- Texas-based Baylor Scott and White Medical Center-Frisco is notifying about 47,948 patients or guarantors that their payment information was exposed for a week, after a hack on its third-party vendor’s credit card processing system.
Officials discovered an issue with its credit card processing system on September 29 and terminated card processing through the terminal. The vendor was notified immediately and an investigation was launched into the event. They determined inappropriate access on the system from September 22 to 29.
The breached information included names, dates of service, medical record numbers, account data, insurance provider information, the last four digits of credit card numbers, CCV numbers, credit card type, recurring payment details, account balances, transaction statuses and invoice numbers.
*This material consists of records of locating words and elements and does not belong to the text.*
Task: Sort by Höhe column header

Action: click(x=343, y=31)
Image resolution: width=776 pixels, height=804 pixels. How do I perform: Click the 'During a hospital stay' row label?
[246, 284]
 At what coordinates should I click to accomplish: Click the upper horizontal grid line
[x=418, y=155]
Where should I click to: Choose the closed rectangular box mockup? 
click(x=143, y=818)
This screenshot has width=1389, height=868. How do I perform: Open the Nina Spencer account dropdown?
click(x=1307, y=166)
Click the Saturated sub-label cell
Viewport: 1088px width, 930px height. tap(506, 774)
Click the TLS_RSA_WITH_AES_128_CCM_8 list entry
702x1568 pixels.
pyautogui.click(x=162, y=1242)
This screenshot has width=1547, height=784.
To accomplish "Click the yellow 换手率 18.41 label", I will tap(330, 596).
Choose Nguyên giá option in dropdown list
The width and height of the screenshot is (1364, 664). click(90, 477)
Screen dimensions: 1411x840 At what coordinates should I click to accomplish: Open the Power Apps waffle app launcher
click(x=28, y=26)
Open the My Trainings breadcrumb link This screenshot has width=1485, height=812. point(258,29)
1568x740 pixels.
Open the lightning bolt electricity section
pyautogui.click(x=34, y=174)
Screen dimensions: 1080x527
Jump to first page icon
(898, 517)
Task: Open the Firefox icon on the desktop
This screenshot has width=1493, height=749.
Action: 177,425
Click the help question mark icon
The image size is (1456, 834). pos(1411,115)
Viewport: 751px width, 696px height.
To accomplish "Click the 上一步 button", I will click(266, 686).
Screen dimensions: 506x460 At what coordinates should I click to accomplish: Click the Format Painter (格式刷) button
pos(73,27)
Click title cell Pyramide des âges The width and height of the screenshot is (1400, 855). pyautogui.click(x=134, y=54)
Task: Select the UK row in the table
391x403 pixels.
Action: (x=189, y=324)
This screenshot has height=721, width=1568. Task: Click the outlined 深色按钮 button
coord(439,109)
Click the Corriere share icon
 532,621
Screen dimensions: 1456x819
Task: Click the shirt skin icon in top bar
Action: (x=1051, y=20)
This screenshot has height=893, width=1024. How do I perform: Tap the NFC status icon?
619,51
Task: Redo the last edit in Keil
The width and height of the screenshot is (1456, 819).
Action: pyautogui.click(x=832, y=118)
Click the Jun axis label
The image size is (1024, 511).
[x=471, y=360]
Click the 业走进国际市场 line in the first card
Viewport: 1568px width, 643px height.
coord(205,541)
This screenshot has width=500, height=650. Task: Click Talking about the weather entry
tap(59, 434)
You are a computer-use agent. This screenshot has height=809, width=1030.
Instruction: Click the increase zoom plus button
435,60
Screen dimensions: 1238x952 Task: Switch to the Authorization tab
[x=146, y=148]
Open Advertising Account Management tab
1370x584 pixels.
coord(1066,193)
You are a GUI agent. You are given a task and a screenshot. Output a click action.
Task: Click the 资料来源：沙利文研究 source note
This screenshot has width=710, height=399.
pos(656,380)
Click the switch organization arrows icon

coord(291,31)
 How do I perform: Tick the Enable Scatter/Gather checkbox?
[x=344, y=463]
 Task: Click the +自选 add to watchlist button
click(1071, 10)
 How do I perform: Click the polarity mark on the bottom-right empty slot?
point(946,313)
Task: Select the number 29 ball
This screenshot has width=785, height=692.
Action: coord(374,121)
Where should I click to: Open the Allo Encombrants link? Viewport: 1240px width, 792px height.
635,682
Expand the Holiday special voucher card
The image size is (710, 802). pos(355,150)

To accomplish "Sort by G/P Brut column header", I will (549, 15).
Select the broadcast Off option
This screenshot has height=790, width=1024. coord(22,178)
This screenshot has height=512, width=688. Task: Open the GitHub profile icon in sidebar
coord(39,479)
No medical or personal health data was compromised in the cyberattack.
The security breach was limited to the third-party vendor’s system, and no hospital or clinical systems were breached. No other Baylor Scott and White facilities were impacted. All impacted patients have been offered a year of free credit monitoring.
As of today, December 11, the online payment function of the Baylor Scott and White Medical Center-Frisco website is still down.
Third-party vendor breaches have been increasingly common in the healthcare sector for the last few years. Less than a month ago, a hack on billing vendor AccuDoc Solutions caused the breach of 2.65 million Atrium Health patient records.
Often, healthcare organizations are left open to risk by failure to better manage third-party vendors. Many providers have multiple vendors, so it’s crucial to build a relationship and hold those business associates accountable through routine risk assessments. A data inventory can also provide insight into just what data are being shared.